* YOUR TASK *
Omit the images and return the remaining entries unchanged.

* MATERIAL SHOWN *
----

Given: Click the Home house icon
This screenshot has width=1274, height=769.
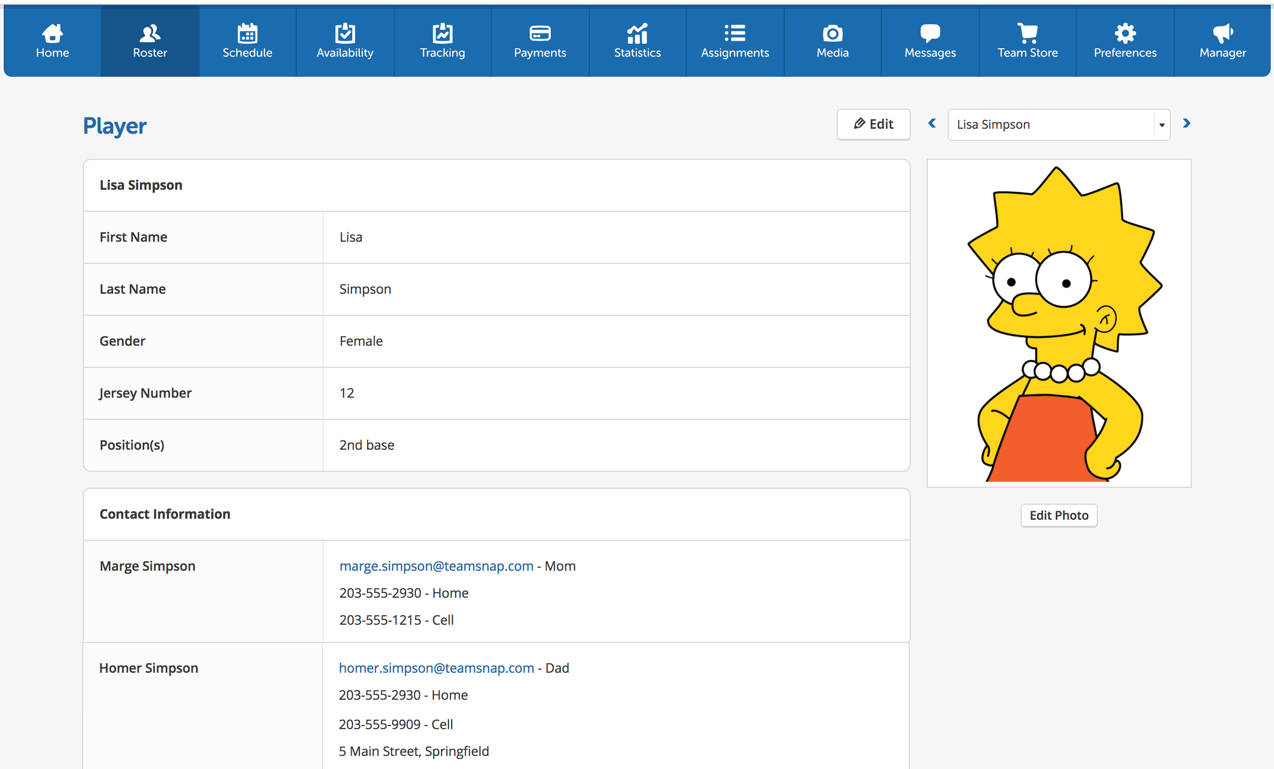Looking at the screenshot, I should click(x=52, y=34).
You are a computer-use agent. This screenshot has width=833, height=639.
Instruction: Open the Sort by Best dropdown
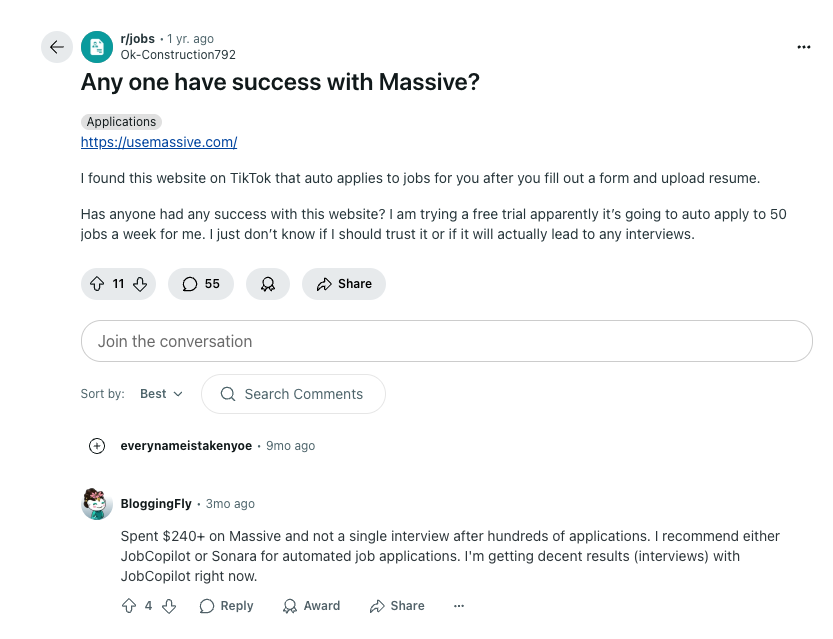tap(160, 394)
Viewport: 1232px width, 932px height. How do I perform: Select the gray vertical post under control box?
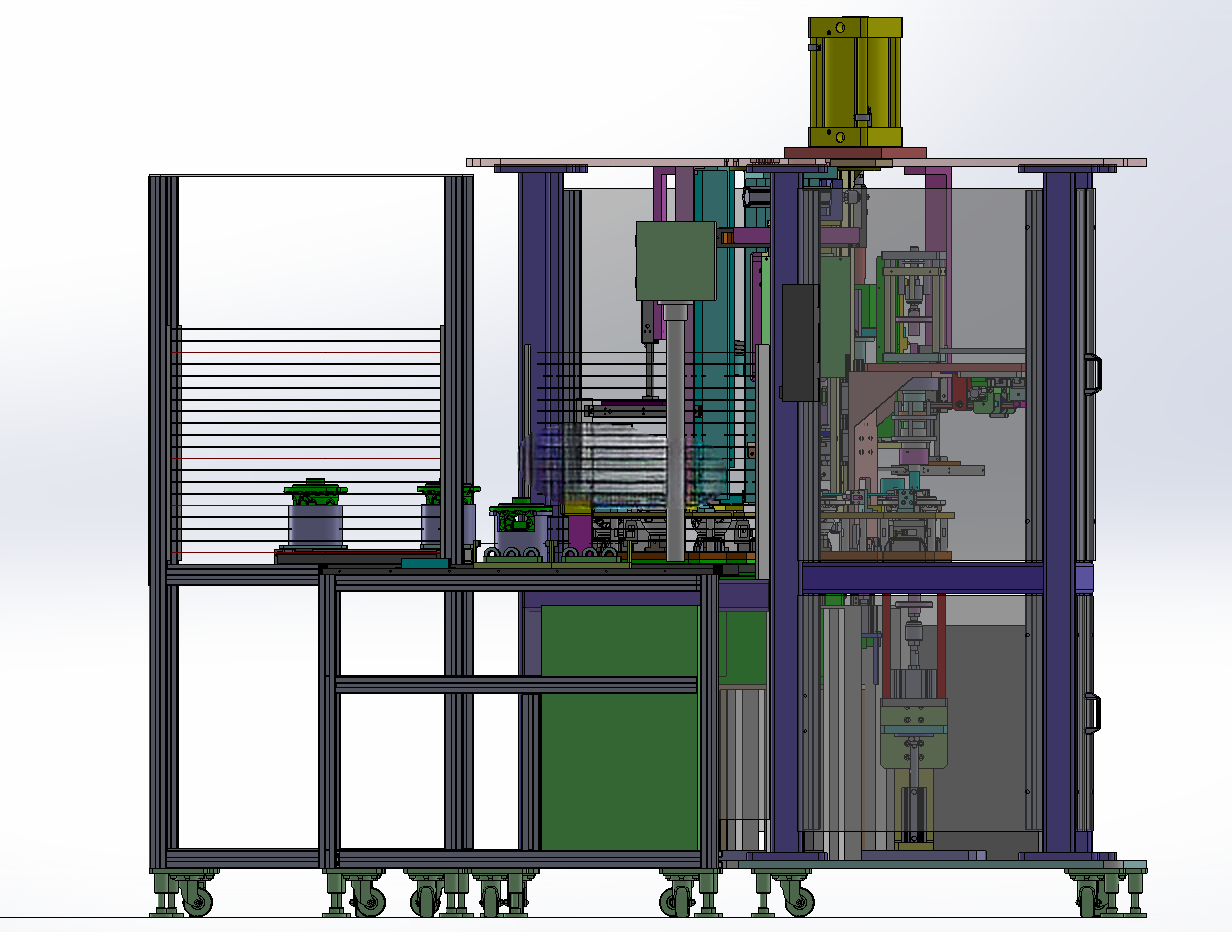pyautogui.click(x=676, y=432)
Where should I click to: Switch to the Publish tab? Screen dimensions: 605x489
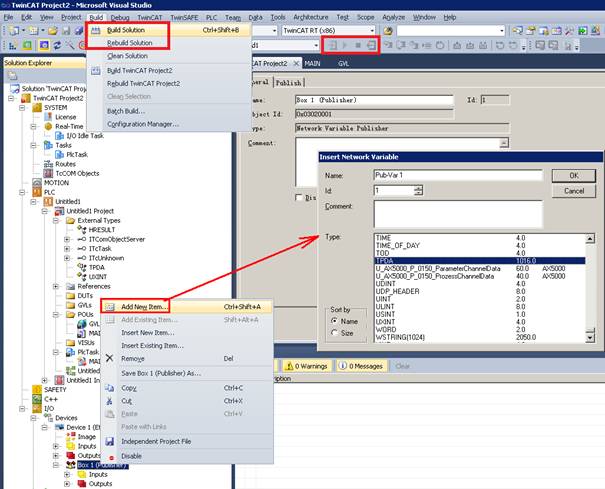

----

* RESULT *
Given: Click the Home house icon
This screenshot has width=1274, height=769.
Looking at the screenshot, I should click(x=52, y=34).
You are a computer-use agent. This screenshot has width=833, height=639.
Instruction: Open the Sort by Best dropdown
tap(160, 394)
Viewport: 1232px width, 932px height. How do I perform: Select the gray vertical post under control box?
pyautogui.click(x=676, y=432)
Where should I click to: Switch to the Publish tab? Screen dimensions: 605x489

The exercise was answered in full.